Business travel accommodations are generally negotiated between corporate travel managers hotel chains long before employees ever learn they are headed to say that conference in the second fiscal quarter. With all of this back-and-forth happening well before business travel season even begins, industry analysts are privy to detailed information about trends in room rates, and even which hotels are uncoupling amenities like Wi-Fi or gym access. And already, 2016 is looking seriously pricey.
Corporate hotel rates for 2016 are poised to increase by 6.5 to 7.5%, the biggest jump since 2006 — or possibly even 1987, depending how the details shake out. The higher rates will cause many employers to set traveling employees up at lower scale hotels, or even to move activities and conferences to more affordable cities altogether. NYU professor Bjorn Hanson explains his projections:
“This forecast accounts for after negotiations, meaning if everyone stayed in the same cities and same hotels as last year this projection would be even higher. Business travelers are thinking, ‘we think we did a great rate negotiation but we realize we could have stayed at a great place at a lower price.’

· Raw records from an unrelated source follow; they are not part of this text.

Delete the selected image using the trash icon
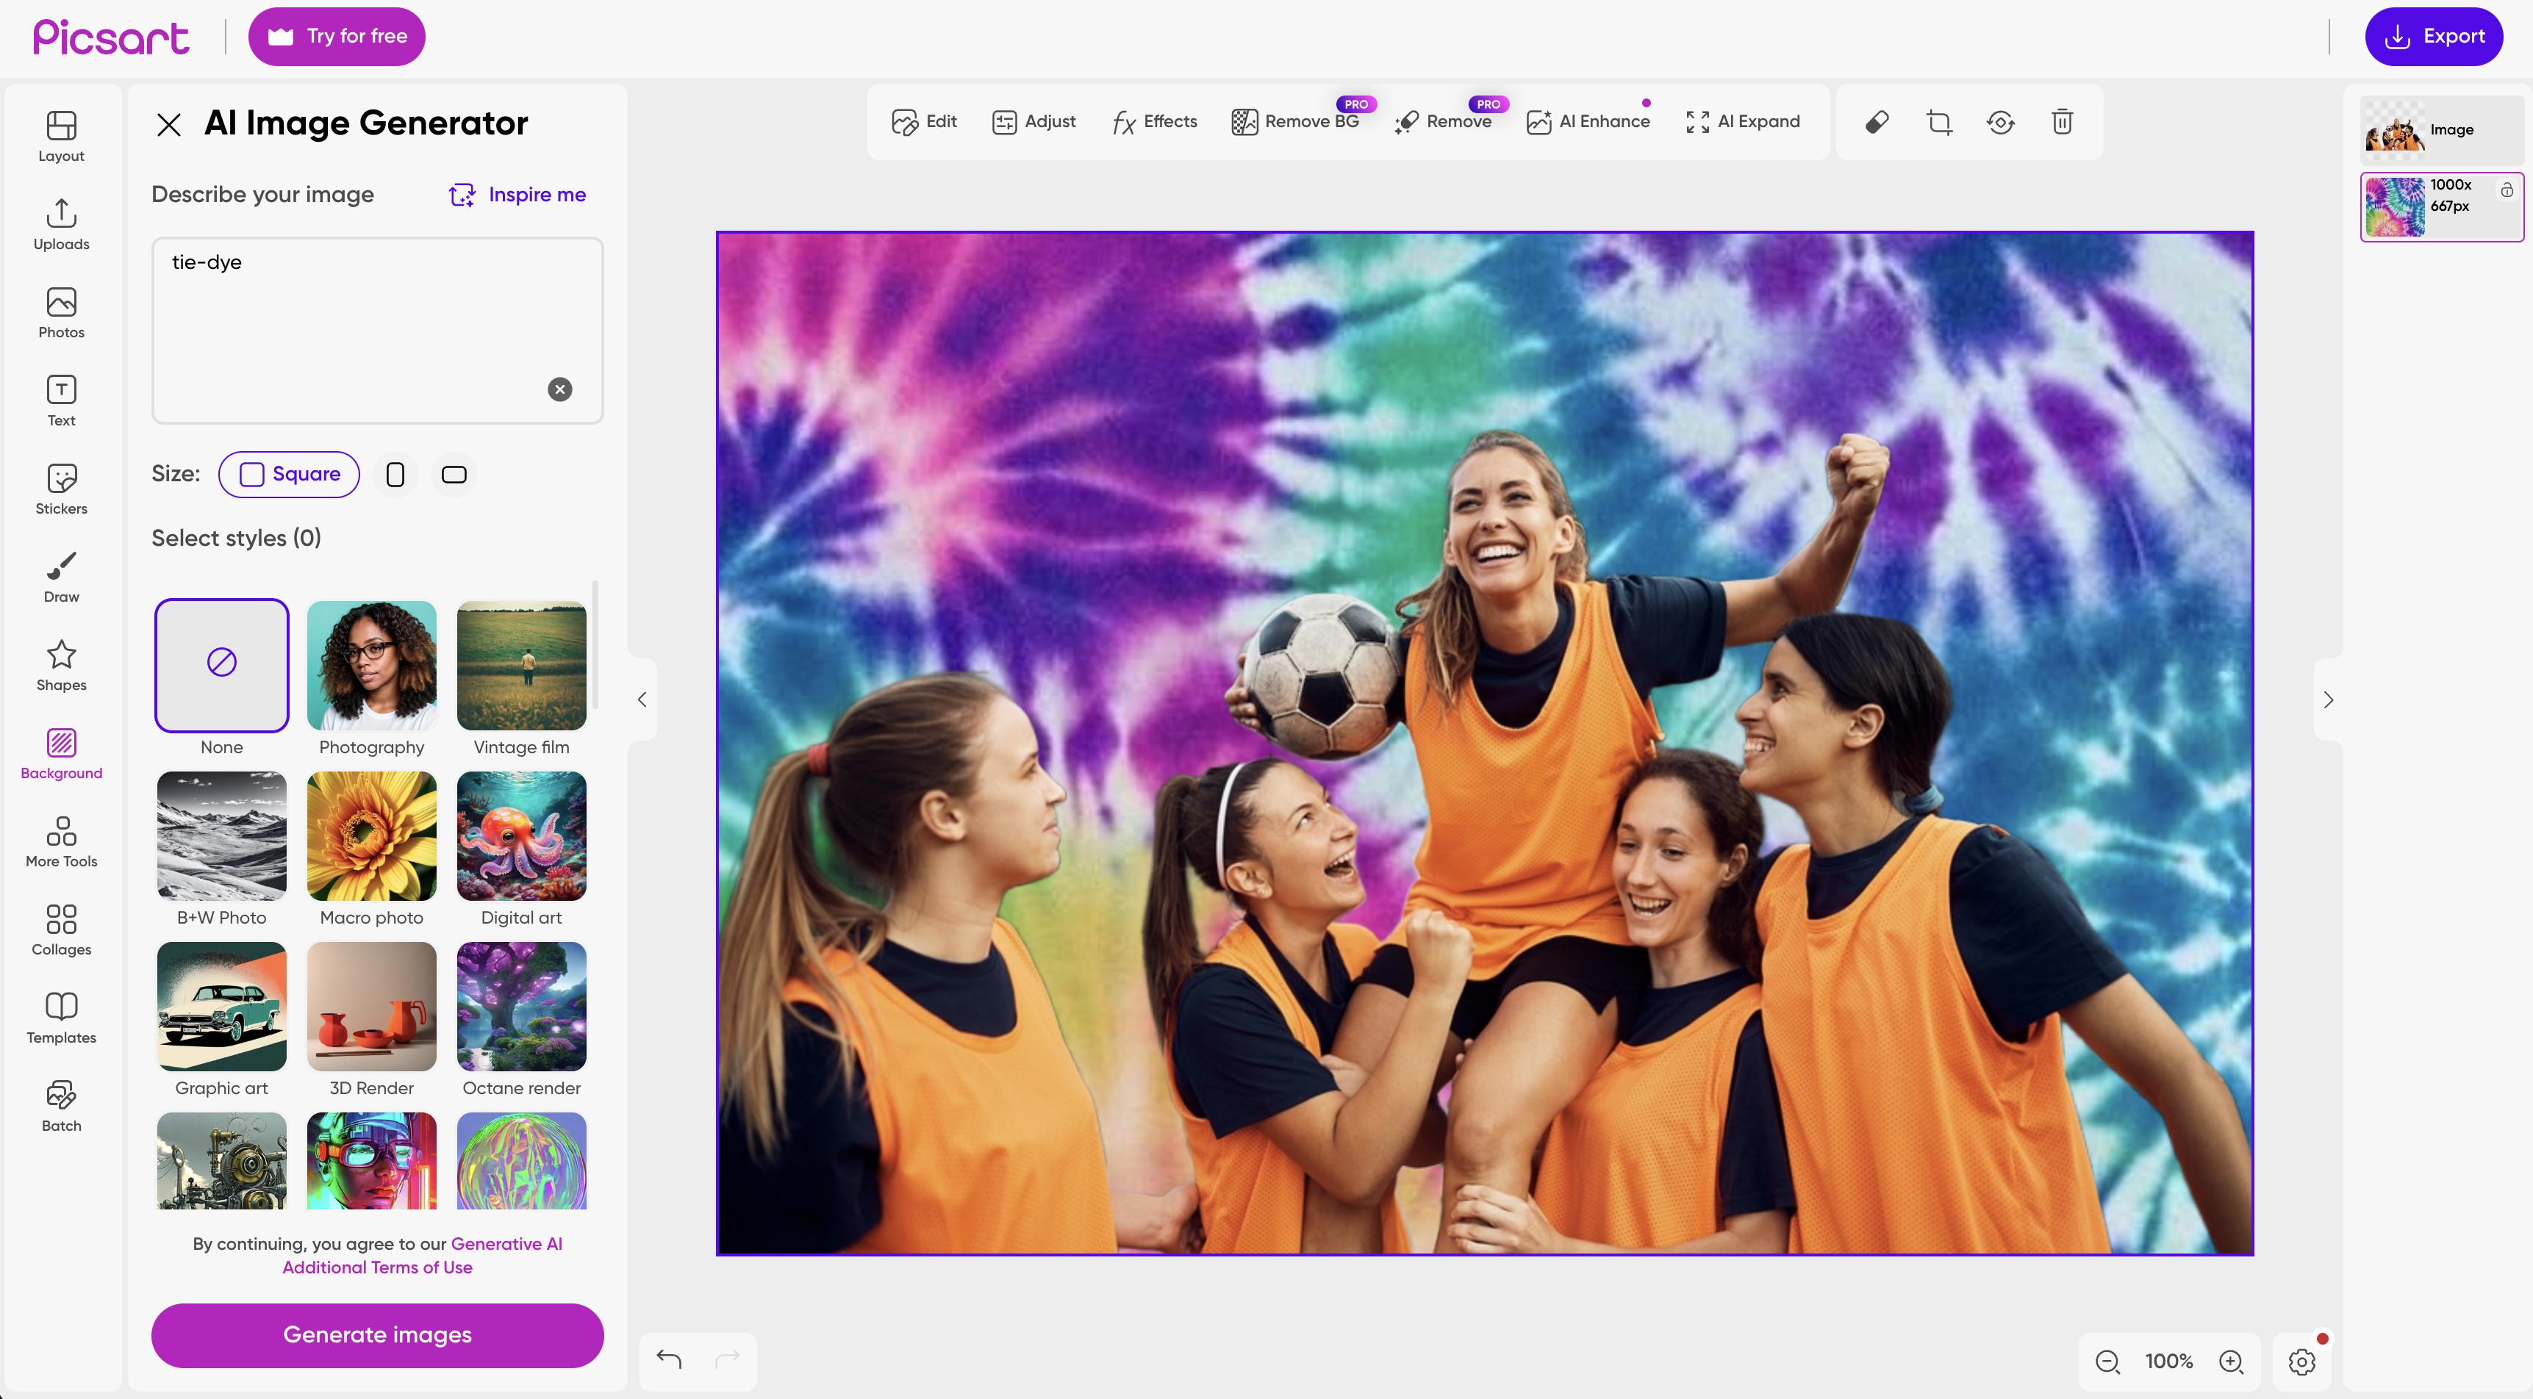 pos(2062,122)
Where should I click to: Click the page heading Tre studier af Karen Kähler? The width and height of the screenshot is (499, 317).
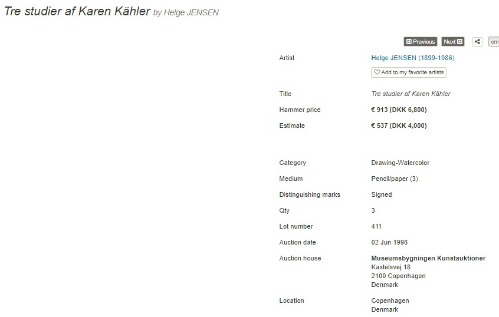click(x=77, y=11)
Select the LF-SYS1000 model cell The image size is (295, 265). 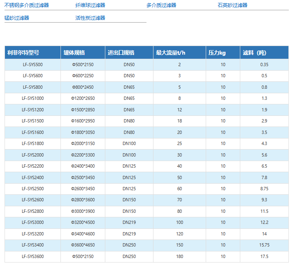(x=33, y=99)
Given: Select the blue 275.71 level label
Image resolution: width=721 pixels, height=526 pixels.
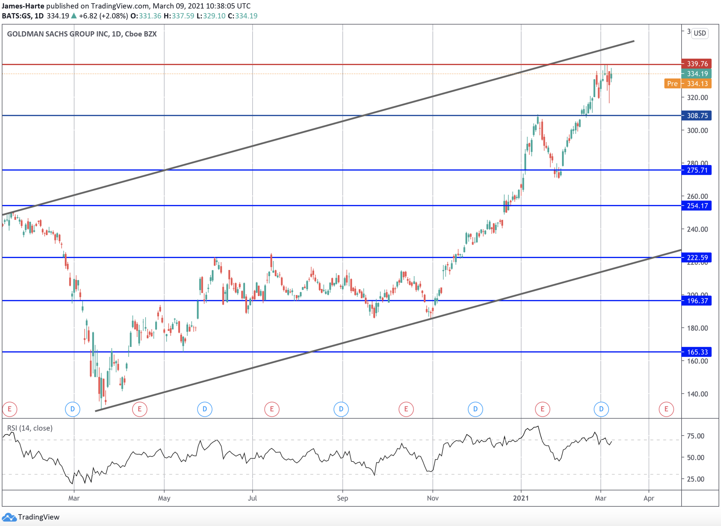Looking at the screenshot, I should 696,170.
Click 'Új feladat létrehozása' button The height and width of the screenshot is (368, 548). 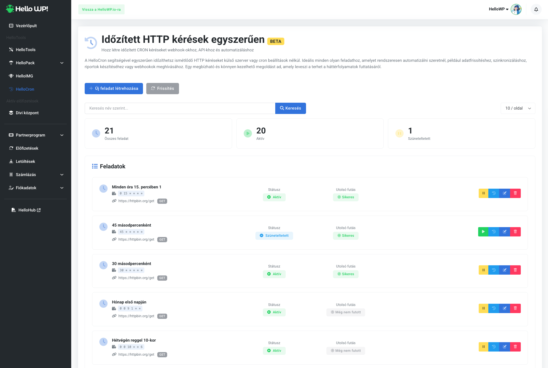point(114,88)
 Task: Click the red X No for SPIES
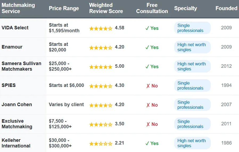coord(152,86)
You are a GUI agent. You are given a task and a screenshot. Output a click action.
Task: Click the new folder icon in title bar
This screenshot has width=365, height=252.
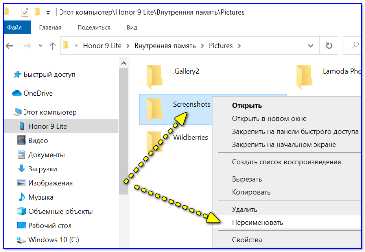(37, 12)
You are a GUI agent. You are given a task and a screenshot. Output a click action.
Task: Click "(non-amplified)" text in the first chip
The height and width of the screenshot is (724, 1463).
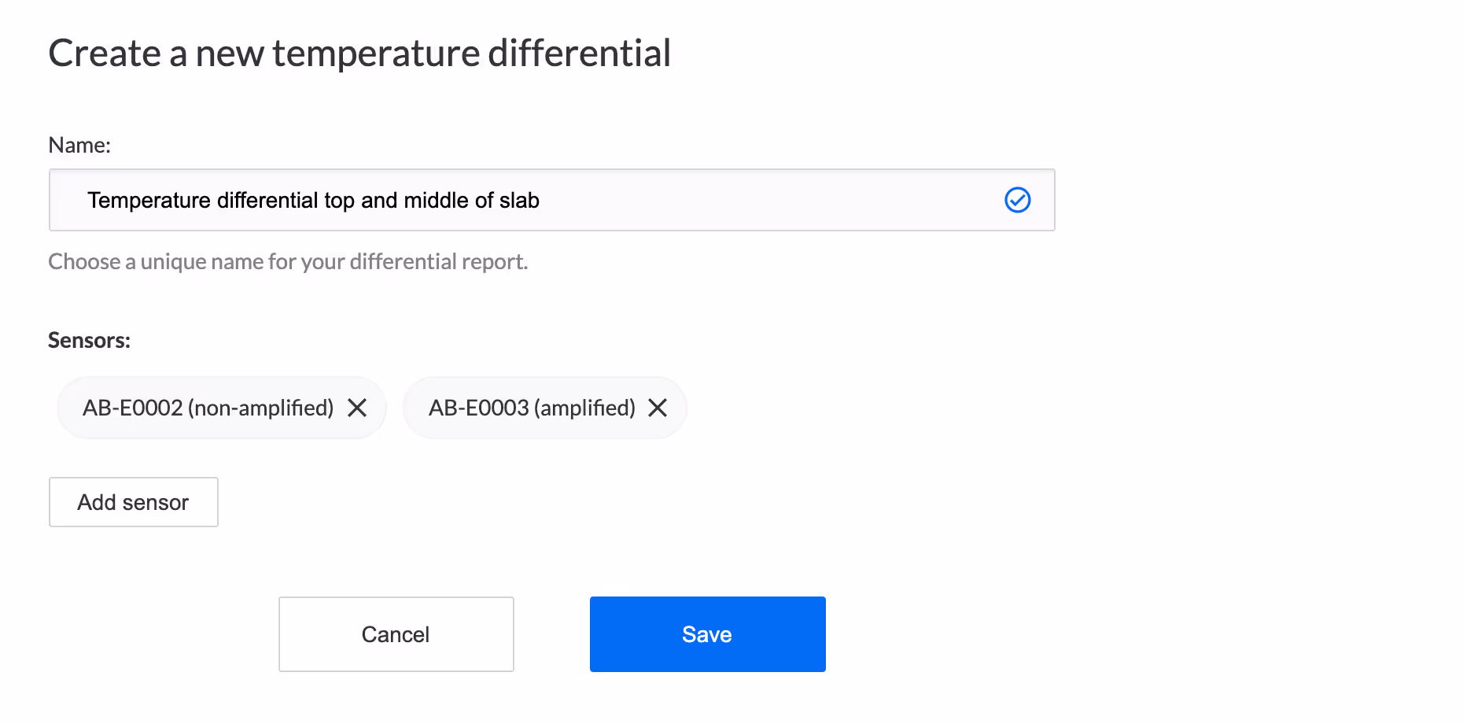[261, 408]
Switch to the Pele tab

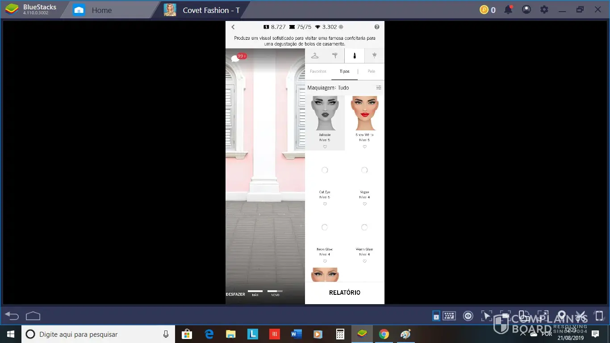[x=371, y=71]
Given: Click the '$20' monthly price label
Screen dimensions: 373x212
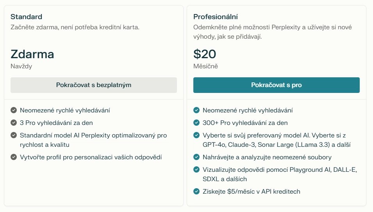Looking at the screenshot, I should [205, 54].
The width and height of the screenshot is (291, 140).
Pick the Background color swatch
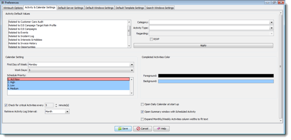[x=216, y=81]
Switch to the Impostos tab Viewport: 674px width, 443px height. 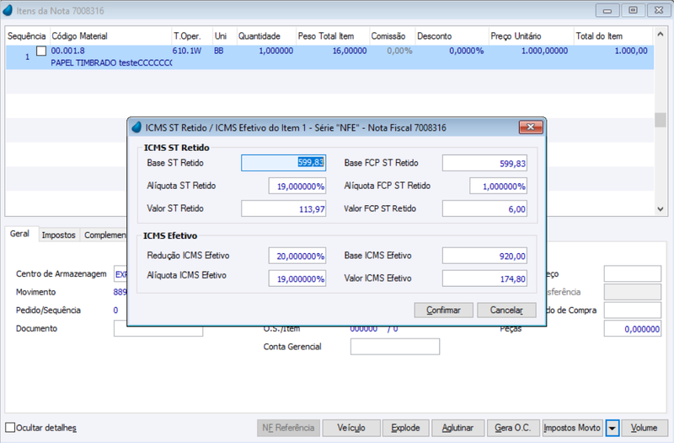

Fueling the surge in rates is the entire U.S. hotel industry’s booming business. Occupancy rates average 65% across the country, meaning hotels have little incentive to offer enormous discounted blocks of reservations for companies. And travel managers rightfully worry that even reaching a deal doesn’t guarantee that their companies will actually book at the agreed upon rates. Hotels, like airlines, have learned how to use blackout dates and availability limitations to ensure that they are always renting rooms for the highest possible price.